Distinctions between the bath and skin care categories are blurring. The recent explosion in skin care sales has encouraged most skin care manufacturers to expand into the cleansing and bath categories, and more new players are jumping into these categories every day.
Now buyers are trying to figure out how to best merchandise the bath care category. Should they: * create a specialty bath and body section with all the lines merchandised together as a family; * display the broadest family lines by themselves in a mini-boutique on an endcap or a floor fixture; * merchandise bath care as a segment within the traditional HBA aisle; or * merchandise bath as part of a cosmetics or gift department specialty set?
At PayLess in Oregon, Sheri Ralston, bath buyer for the cosmetics department, says this category has emerged as one of the strongest growth opportunities of the ’90s. However, she adds that it has also “challenged” PayLess to come up with a plan that maximizes its potential while minimizing the risk it takes to develop this potential.
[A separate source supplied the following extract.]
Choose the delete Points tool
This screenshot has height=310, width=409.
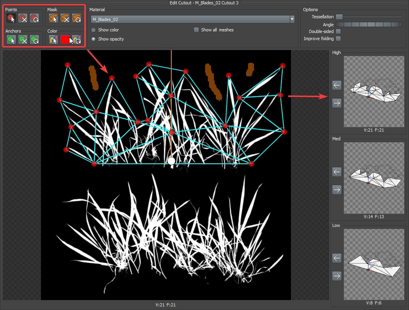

“We want to create a boutique environment. But it costs money to do it right. It’s difficult to decide whether we should use vendors’ fixtures or come up with some of our own to give us a unique presentation. It’s an expensive option since we have so many stores. We have to determine if there is enough growth to justify that much of an investment.”
Ralston currently merchandises “cosmetic” bath care products in a 12-to 16-feet valley organized into three segments: children’s bath, self-use items, and gift and trendy items. “You need a presentation of each of these to cover a broad spectrum of that category,” she says. “Plus, it helps us create a presentation that is appealing and affordable.”
New boutique presentation
In New Orleans, K&B has expanded its bath and body in-line sections to four to eight feet, depending on the size of the store. HBA buyer Chuck Gautreaux and cosmetics buyer Donna McManus have also created a new boutique presentation for bath and body lines: two back-to-back wooden hutches that the chain merchandises as the “K&B Boutique” department.
This gives the chain a permanent off-shelf home for Karen Carsons, Naturistics, Windham and Vuarnet’s new bath and body line.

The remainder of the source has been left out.